(Beginning of Information)
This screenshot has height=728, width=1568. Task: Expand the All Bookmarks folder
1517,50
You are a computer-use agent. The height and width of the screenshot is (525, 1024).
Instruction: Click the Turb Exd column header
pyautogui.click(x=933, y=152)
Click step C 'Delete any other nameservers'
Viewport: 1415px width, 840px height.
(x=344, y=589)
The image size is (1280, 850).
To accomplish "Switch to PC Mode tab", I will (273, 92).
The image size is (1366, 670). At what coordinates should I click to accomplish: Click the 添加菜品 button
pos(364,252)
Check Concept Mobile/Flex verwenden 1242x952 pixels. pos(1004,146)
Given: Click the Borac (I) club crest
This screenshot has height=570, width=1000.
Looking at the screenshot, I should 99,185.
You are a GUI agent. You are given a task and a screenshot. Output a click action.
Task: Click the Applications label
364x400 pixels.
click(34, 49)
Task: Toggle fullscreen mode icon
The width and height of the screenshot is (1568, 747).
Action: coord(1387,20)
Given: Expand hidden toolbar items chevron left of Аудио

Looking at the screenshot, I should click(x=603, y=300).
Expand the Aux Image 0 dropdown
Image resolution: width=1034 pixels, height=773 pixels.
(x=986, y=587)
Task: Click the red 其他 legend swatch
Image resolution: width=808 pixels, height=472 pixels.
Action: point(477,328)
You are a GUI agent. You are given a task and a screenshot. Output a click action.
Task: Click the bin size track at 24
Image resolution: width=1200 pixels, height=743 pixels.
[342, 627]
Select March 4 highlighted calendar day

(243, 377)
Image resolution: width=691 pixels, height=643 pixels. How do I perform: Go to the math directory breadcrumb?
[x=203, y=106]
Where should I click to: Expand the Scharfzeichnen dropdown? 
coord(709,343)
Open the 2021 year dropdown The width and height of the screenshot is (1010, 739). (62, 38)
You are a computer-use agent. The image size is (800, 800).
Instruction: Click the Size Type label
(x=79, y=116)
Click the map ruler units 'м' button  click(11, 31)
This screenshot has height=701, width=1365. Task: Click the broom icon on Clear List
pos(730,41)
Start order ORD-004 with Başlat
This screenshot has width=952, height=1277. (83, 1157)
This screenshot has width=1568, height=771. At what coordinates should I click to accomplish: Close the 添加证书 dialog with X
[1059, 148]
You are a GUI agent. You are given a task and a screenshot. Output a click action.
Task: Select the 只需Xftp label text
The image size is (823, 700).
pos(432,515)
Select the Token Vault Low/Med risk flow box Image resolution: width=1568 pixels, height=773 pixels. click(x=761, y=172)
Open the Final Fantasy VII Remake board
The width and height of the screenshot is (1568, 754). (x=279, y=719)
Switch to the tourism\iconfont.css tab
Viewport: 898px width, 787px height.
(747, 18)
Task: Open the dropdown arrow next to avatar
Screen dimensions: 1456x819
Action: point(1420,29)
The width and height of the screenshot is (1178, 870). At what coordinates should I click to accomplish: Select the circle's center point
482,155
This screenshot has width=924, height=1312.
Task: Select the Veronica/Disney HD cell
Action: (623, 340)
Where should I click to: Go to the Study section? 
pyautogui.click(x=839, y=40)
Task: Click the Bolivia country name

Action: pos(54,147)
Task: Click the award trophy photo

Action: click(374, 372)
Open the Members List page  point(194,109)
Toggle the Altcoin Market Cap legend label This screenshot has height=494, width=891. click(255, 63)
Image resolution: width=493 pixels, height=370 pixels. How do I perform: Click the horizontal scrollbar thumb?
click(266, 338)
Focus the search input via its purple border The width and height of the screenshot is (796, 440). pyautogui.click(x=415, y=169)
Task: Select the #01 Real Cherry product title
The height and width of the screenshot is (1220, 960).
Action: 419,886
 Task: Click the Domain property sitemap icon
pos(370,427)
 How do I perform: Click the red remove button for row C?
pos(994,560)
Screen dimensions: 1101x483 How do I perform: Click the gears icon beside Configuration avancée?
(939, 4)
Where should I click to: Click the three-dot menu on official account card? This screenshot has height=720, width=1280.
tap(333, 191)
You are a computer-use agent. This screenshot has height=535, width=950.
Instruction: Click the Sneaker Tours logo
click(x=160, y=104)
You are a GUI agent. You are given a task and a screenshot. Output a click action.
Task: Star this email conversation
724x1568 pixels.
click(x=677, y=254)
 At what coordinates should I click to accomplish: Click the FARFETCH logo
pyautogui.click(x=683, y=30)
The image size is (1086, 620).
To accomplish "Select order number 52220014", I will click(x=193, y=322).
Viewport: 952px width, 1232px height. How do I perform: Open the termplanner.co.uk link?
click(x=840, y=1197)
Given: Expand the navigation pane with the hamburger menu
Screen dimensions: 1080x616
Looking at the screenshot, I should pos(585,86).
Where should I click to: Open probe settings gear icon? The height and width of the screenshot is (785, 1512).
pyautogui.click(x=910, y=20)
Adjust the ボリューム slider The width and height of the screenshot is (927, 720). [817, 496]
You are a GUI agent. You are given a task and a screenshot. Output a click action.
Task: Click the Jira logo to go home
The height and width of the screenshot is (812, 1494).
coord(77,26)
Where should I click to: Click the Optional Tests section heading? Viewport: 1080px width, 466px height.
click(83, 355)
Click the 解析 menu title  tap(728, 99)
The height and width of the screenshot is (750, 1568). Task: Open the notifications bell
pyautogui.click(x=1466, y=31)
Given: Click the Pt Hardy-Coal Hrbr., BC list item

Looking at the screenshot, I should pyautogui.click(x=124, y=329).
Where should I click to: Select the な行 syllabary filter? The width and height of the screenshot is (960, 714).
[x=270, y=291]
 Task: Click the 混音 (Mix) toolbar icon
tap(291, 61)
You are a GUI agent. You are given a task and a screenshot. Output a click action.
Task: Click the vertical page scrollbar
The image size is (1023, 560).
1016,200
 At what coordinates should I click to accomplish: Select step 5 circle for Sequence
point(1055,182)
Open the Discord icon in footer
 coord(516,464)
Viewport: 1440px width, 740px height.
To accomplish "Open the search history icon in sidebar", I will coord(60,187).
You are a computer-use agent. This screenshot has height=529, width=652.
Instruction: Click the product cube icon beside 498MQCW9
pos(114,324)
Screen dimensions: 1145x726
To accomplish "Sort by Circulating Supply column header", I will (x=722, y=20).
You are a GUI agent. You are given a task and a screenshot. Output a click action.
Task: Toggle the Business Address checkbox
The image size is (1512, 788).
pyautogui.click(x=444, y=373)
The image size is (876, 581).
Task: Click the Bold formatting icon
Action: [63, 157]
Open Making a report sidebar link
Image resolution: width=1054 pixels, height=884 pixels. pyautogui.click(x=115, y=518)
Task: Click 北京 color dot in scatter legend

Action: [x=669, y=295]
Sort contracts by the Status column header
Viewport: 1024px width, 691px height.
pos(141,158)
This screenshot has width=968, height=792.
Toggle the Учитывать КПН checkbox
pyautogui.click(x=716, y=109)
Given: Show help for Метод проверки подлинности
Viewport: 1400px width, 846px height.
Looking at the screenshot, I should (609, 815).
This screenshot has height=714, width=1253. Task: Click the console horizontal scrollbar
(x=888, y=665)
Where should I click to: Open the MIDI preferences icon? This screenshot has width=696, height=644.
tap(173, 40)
(End of Information)
» **What you will do**
What belongs in the answer is each line from the listing above that contains "search".

» **Output**
Focus the search input via its purple border The width and height of the screenshot is (796, 440). pyautogui.click(x=415, y=169)
To accomplish "Open the search history icon in sidebar", I will coord(60,187).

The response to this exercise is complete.